GLYNN PATRICK: I am going to open with a request for a "State of the Union" – a few comments from each of you on where we're at.
OLVER: I think the glass-half-full way of looking at it is to recognize we've had eight consecutive quarters of economic growth, and we saw a [July] jobs report last Friday that was stronger than expected. Not great, but decent. And if we continue to see that kind of improvement, the construction industry will follow the expansion of the economy and follow job growth.
GEORGE GIALAMAS: Those are pretty words, but I don't agree. What they're doing to us in the market with this downgrading, I'm concerned, very concerned, about where we're going. This next step is not up, it's definitely down. How far down, I don't know, but I'm very concerned. I was semi-retired at one time, and I came back on board, just to make sure we don't lose our butts. And I'm sure anybody in this industry is saying, 'I've had it.' We're working harder for maintenance, not for growth. I don't think we're going to see much positive growth the rest of this year, and I think it will be [the same] at least next year. There are exceptions, and I've still got two projects going – nothing in Madison – but I'm not happy, so I'm not having fun.
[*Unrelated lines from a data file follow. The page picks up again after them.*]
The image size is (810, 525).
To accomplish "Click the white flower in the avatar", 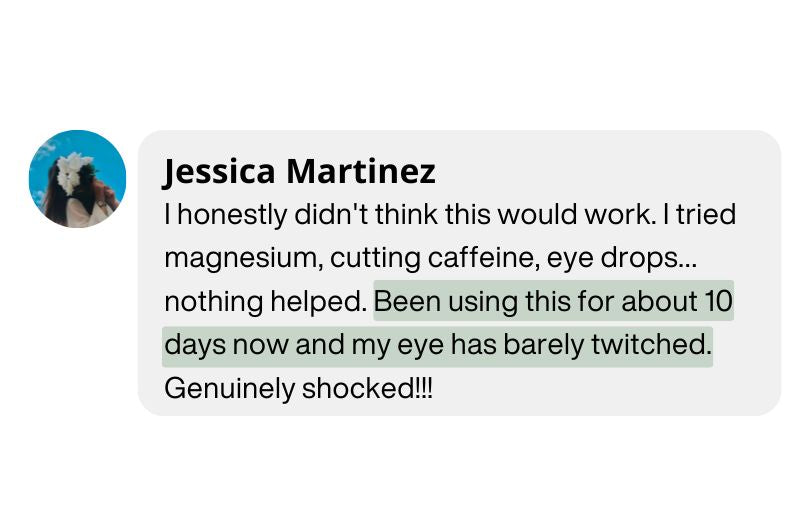I will tap(70, 172).
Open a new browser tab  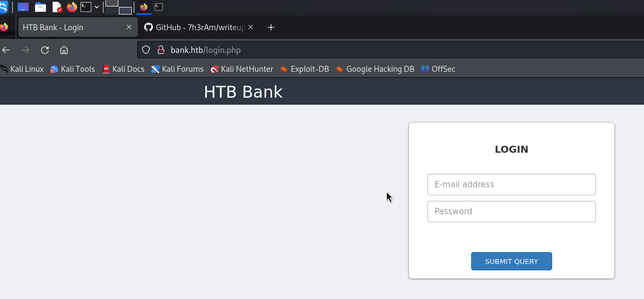click(271, 28)

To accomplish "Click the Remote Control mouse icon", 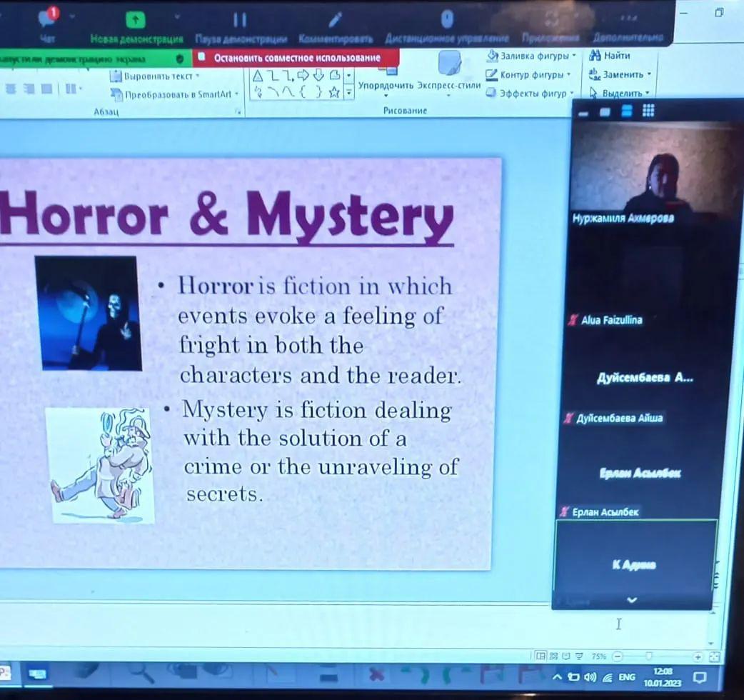I will (x=447, y=19).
BINKOWSKI: We're in sort of a unique situation. Dane County, Madison, is probably one of the brighter spots when you look around the country. The fact that people want to live here, and that we've got very stable government and insurance company and university-related employment, has always made this market somewhat immune to what happens in the rest of the country. Obviously, we've had a bunch of unrest relating to the governmental cutbacks in compensation, but I think we're still in a relatively protected position. It takes a lot of guts to do a new project or sign a long-term lease or commit to expand your company. In uncertain times, when you really don't know what the future is going to hold, I think there's a general reluctance to commit for the future.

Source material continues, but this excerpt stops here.